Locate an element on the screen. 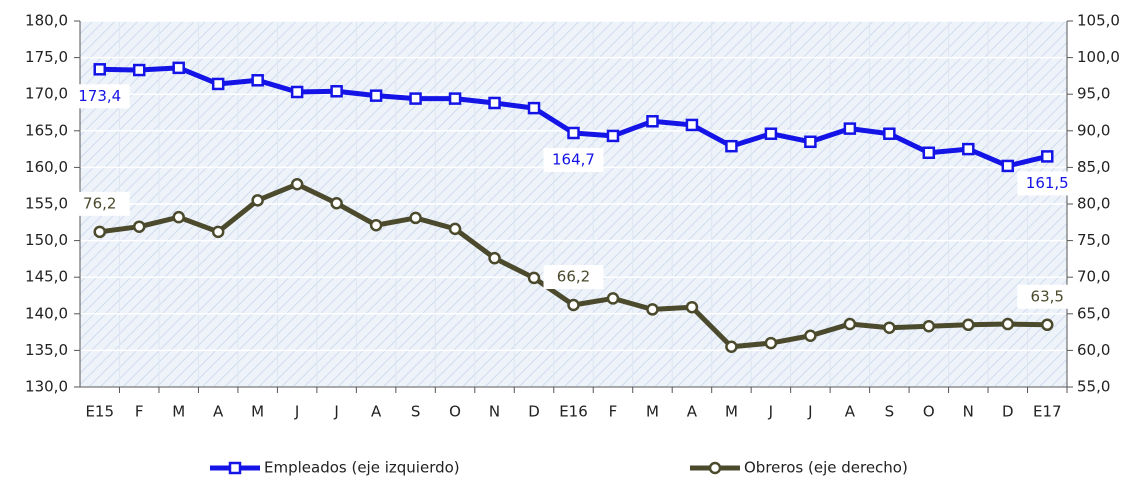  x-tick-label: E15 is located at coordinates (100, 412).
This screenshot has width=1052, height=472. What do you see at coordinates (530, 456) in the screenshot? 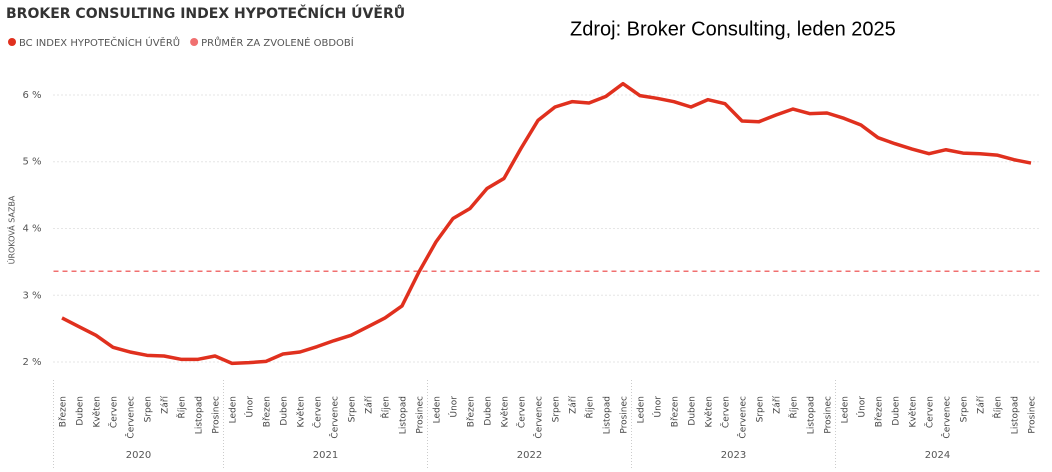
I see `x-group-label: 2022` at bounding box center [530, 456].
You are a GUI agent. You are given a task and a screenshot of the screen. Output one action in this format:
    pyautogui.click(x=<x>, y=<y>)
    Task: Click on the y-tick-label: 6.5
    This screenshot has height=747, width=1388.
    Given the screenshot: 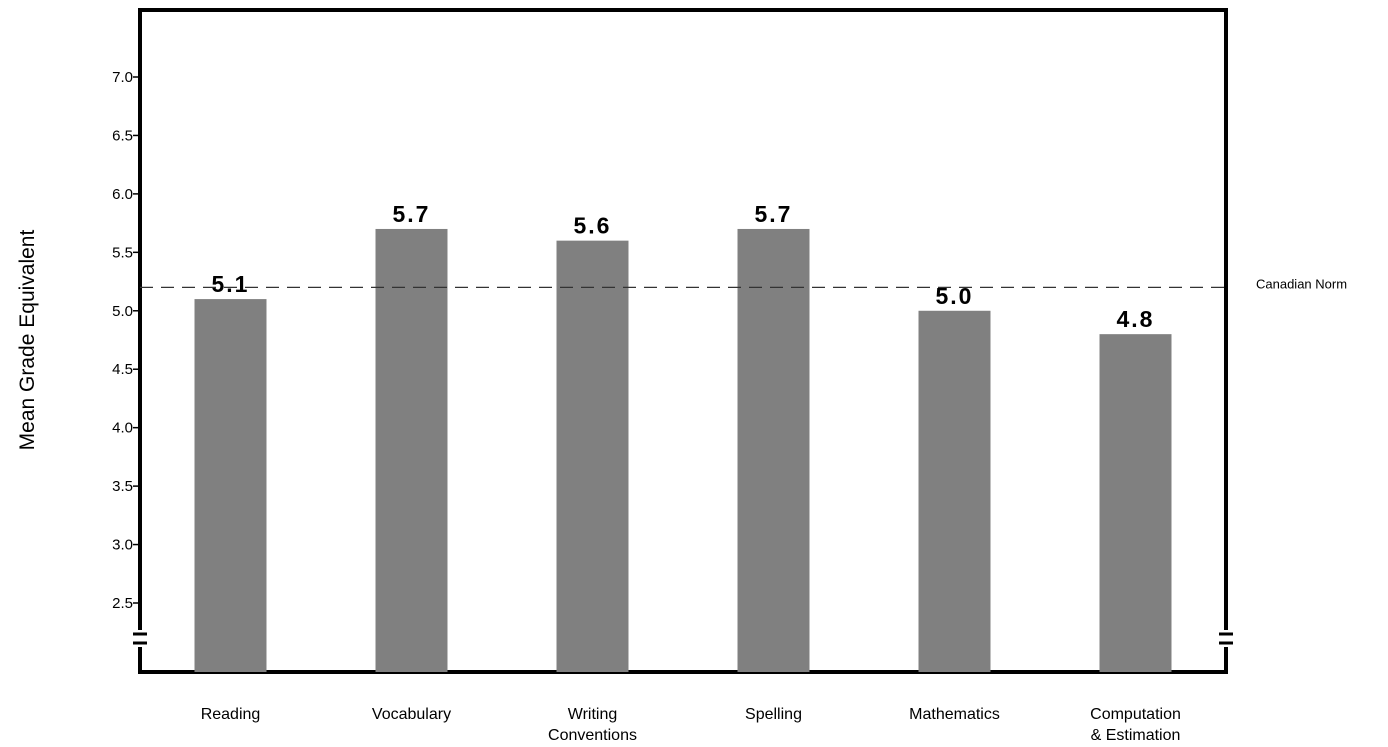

--

**Problem to solve:** Please edit the items from the line that contains "You are a GUI" through the end of the items, replacing "y-tick-label" with "y-axis tick label" and keeping everything else the same. Leave the pictures out of your answer.

**Problem solution:**
You are a GUI agent. You are given a task and a screenshot of the screen. Output one action in this format:
    pyautogui.click(x=<x>, y=<y>)
    Task: Click on the y-axis tick label: 6.5
    This screenshot has height=747, width=1388.
    Given the screenshot: 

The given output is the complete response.